A structured key word search in Ovid Medline and EMBASE was undertaken in accordance with PRISMA guidelines. Studies on incidence, prevalence and disease phenotype of migrants and races compared with indigenous groups were eligible for inclusion.
Thirty-three studies met the inclusion criteria. Individual studies showed significant differences in incidence, prevalence and disease phenotype between migrants or race and indigenous groups. Pooled analysis could only be undertaken for incidence studies on South Asians where there was significant heterogeneity between the studies [95% for ulcerative colitis (UC), 83% for Crohn’s disease (CD)]. The difference between incidence rates was not significant with a rate ratio South Asian: Caucasian of 0.78 (95%CI: 0.22-2.78) for CD and 1.39 (95%CI: 0.84-2.32) for UC. South Asians showed consistently higher incidence and more extensive UC than the indigenous population in five countries. A similar pattern was observed for Hispanics in the United States. Bangladeshis and African Americans showed an increased risk of CD with perianal disease.
This review suggests that migration and race influence the risk of developing inflammatory bowel disease. This may be due to different inherent responses upon exposure to an environmental trigger in the adopted country. Further prospective studies on homogenous migrant populations are needed to validate these observations, with a parallel arm for in-depth investigation of putative drivers.

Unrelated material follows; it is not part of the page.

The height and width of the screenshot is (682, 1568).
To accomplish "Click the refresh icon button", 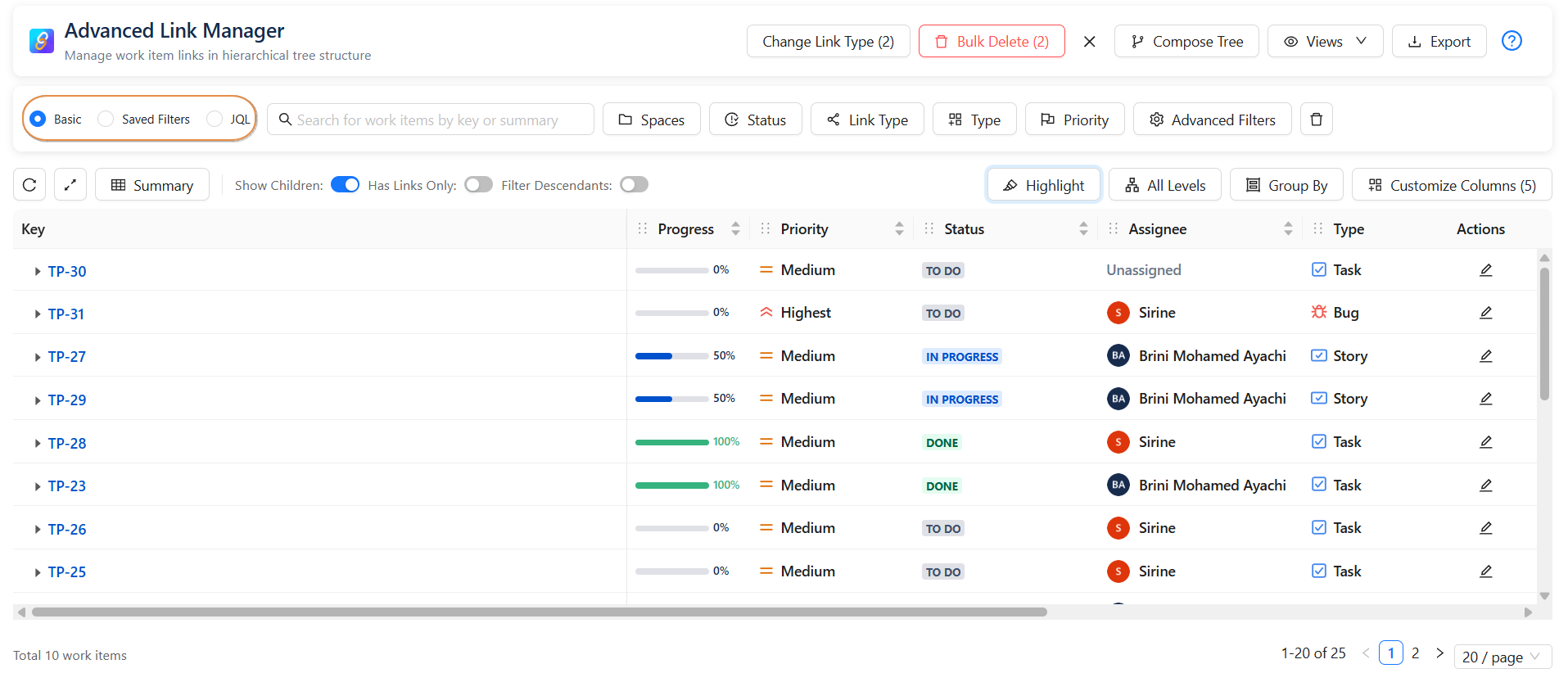I will coord(29,185).
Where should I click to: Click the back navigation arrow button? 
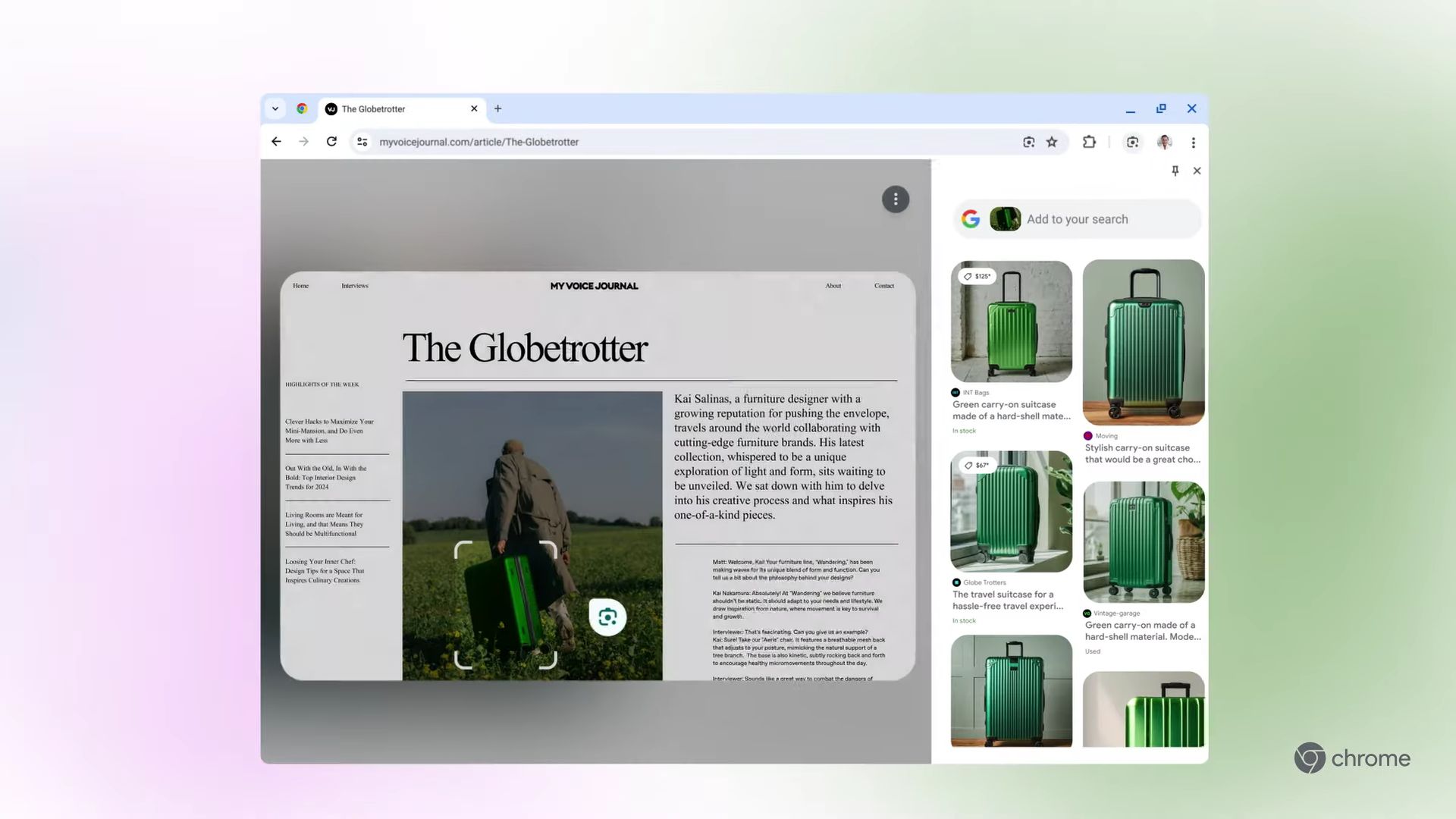tap(275, 142)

Core tip: We reviewed the literature on the epidemiology of inflammatory bowel disease (IBD) in migrants and racial groups. Thirty-three studies met the inclusion criteria. Individual studies showed significant differences in incidence, prevalence and disease phenotype between migrants or race and indigenous groups. Only the incidence studies were sufficient in number and comparable for pooled analysis and meta-analysis. There was a trend for higher incidence for ulcerative colitis and lower incidence for Crohn’s disease in South Asian migrants. This review suggests that migration and race influence the risk of developing IBD. This may be due to different inherent responses upon exposure to an environmental trigger in the adopted country.